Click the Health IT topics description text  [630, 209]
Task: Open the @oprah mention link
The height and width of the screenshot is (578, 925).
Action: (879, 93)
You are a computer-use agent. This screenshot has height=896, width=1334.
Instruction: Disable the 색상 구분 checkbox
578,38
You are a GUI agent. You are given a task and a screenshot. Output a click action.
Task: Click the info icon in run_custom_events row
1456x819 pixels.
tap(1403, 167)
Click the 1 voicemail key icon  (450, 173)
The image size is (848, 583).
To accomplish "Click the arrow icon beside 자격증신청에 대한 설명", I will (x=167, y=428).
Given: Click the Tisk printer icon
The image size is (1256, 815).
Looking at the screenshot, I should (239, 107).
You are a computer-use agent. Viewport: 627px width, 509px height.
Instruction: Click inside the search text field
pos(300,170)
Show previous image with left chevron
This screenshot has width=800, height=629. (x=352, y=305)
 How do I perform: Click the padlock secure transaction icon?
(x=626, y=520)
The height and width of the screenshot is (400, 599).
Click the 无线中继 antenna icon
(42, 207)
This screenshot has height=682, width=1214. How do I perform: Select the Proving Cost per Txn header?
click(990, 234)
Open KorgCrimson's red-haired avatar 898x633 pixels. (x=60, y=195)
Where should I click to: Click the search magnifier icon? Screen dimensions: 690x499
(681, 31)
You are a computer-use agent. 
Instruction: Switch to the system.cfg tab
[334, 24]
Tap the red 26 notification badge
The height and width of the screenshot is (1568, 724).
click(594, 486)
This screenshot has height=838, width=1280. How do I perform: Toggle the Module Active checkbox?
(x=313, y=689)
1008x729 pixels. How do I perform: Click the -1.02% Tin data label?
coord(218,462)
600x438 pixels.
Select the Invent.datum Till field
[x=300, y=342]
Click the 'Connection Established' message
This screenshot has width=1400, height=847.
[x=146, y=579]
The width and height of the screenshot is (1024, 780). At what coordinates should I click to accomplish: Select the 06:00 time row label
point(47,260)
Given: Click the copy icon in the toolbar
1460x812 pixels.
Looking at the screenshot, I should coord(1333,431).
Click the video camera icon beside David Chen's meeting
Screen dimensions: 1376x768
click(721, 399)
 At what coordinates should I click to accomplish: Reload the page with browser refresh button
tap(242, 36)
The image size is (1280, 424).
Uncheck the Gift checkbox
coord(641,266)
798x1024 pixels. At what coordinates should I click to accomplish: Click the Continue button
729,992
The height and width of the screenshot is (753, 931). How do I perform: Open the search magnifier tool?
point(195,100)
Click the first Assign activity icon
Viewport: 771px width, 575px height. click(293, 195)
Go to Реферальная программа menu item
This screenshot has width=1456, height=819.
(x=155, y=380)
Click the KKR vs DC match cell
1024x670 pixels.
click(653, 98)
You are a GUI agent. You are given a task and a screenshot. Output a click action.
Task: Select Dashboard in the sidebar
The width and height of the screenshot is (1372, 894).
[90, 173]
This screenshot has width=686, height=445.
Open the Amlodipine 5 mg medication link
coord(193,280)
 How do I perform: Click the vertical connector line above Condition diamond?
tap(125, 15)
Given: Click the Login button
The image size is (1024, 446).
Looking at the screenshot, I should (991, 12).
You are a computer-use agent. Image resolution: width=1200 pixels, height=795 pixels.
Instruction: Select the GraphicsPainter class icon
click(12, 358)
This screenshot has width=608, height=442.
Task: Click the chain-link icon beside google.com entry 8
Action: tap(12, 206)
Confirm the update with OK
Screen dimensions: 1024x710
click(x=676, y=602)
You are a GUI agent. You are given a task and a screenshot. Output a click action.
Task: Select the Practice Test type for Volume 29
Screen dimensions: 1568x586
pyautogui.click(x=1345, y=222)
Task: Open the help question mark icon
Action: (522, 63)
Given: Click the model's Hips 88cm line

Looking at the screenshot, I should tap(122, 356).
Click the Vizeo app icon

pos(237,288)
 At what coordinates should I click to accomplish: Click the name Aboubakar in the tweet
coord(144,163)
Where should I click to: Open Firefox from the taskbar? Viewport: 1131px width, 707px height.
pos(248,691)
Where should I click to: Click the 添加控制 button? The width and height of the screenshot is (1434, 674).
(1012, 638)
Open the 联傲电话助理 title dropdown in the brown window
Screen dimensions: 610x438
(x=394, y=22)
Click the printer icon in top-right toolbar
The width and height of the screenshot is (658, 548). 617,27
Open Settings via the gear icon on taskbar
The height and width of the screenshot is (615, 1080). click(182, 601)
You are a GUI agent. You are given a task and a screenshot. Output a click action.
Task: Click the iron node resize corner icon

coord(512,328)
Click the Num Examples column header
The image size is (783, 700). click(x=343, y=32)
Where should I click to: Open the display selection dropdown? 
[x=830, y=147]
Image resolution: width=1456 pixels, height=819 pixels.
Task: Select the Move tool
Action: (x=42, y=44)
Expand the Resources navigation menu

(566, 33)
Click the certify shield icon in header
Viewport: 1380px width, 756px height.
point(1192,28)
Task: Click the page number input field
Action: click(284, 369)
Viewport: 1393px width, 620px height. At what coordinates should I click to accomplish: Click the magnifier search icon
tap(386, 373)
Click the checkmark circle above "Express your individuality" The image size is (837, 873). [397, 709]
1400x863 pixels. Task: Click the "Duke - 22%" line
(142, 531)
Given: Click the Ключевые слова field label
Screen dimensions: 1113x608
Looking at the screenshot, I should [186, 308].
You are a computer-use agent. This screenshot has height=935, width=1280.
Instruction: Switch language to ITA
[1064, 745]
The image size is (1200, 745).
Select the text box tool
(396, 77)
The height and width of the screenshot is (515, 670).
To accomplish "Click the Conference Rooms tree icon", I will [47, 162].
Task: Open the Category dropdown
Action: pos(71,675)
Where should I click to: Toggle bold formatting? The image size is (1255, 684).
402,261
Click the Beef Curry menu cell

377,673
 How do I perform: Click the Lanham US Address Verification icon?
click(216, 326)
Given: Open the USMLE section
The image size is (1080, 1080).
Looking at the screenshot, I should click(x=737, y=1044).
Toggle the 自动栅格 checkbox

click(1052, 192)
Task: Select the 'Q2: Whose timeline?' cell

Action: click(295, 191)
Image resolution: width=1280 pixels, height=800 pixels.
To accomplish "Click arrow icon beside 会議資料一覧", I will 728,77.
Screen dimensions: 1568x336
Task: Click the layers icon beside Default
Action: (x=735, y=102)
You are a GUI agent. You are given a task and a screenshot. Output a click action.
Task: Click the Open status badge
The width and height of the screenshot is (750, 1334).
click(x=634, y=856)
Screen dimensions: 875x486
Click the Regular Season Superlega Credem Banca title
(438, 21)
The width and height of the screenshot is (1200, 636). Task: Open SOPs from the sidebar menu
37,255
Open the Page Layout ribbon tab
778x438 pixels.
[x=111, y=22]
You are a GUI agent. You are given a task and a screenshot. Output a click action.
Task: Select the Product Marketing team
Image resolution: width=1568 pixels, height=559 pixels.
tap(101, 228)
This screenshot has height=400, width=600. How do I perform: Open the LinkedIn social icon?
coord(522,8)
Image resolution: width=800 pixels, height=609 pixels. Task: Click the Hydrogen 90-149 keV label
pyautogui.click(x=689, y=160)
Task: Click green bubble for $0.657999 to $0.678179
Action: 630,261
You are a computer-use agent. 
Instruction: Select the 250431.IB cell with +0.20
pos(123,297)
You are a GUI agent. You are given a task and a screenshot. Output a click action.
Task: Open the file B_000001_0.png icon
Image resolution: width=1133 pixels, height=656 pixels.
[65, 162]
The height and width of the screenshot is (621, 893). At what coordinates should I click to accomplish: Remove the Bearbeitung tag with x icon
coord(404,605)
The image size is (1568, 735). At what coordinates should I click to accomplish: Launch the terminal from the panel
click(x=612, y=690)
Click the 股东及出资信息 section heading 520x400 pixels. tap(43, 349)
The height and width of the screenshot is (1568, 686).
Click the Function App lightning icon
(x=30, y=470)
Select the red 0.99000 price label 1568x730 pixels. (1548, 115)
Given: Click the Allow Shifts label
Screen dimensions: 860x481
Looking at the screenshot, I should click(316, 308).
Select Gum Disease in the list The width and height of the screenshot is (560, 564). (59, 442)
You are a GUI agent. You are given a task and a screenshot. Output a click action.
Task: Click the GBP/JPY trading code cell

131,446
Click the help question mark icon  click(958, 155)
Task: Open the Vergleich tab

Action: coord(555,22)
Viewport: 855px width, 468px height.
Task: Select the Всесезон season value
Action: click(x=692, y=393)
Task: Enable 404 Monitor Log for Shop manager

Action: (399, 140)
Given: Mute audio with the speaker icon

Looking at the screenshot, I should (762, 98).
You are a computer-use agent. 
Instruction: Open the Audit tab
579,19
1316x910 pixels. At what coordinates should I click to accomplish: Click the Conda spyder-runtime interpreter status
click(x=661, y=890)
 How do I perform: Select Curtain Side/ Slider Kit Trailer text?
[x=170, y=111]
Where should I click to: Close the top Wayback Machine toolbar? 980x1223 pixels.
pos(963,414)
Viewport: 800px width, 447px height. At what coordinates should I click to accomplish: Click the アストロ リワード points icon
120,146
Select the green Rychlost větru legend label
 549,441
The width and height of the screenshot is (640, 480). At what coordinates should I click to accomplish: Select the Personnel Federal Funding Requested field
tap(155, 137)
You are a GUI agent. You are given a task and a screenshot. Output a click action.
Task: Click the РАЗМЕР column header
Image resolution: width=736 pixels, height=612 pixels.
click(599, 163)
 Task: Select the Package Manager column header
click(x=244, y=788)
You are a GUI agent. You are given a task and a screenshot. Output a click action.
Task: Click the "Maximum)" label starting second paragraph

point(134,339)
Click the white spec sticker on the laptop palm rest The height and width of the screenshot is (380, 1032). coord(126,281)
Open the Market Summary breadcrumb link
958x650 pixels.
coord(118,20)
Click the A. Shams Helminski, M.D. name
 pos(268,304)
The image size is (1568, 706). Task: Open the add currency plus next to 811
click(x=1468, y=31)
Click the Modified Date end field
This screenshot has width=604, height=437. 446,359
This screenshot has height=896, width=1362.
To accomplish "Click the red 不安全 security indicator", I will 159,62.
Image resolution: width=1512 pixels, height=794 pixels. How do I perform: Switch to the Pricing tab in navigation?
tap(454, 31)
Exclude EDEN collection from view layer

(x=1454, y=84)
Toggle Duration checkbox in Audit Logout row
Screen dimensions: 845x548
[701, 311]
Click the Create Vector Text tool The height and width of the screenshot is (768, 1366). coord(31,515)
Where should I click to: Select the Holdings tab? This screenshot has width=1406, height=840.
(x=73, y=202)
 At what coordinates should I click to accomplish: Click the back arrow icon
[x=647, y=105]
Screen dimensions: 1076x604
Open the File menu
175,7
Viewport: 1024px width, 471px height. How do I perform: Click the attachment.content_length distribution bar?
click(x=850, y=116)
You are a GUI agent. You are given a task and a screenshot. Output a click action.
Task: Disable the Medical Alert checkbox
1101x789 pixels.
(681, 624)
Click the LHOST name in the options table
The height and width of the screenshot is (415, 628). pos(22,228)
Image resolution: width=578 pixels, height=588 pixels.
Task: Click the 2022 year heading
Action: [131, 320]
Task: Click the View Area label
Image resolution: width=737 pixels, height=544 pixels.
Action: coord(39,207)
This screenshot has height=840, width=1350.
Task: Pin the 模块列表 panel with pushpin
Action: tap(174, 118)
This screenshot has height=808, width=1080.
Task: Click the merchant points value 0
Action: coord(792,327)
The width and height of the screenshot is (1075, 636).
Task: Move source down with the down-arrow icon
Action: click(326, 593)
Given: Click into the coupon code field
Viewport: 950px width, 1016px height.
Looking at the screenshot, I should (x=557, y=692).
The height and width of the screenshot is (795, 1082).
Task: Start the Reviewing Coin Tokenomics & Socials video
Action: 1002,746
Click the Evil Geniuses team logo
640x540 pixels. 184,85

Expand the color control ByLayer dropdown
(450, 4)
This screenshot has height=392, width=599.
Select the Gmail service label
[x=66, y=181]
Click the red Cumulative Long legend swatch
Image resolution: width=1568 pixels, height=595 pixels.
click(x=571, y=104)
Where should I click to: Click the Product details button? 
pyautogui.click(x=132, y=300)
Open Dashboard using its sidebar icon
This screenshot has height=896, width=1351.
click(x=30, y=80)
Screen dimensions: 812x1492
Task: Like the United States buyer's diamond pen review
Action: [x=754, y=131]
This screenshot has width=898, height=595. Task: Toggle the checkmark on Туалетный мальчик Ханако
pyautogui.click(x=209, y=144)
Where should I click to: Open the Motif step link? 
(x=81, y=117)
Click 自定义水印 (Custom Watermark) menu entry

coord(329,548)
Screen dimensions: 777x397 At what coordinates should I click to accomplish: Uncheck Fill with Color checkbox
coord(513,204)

▶ _Task objective_
From the top of the listing above, restate each line word for word up to and including the line with "has height=896, width=1334."; add nothing else.

▶ _The answer_
Click the Health IT topics description text  [630, 209]
Task: Open the @oprah mention link
The height and width of the screenshot is (578, 925).
Action: (879, 93)
You are a computer-use agent. This screenshot has height=896, width=1334.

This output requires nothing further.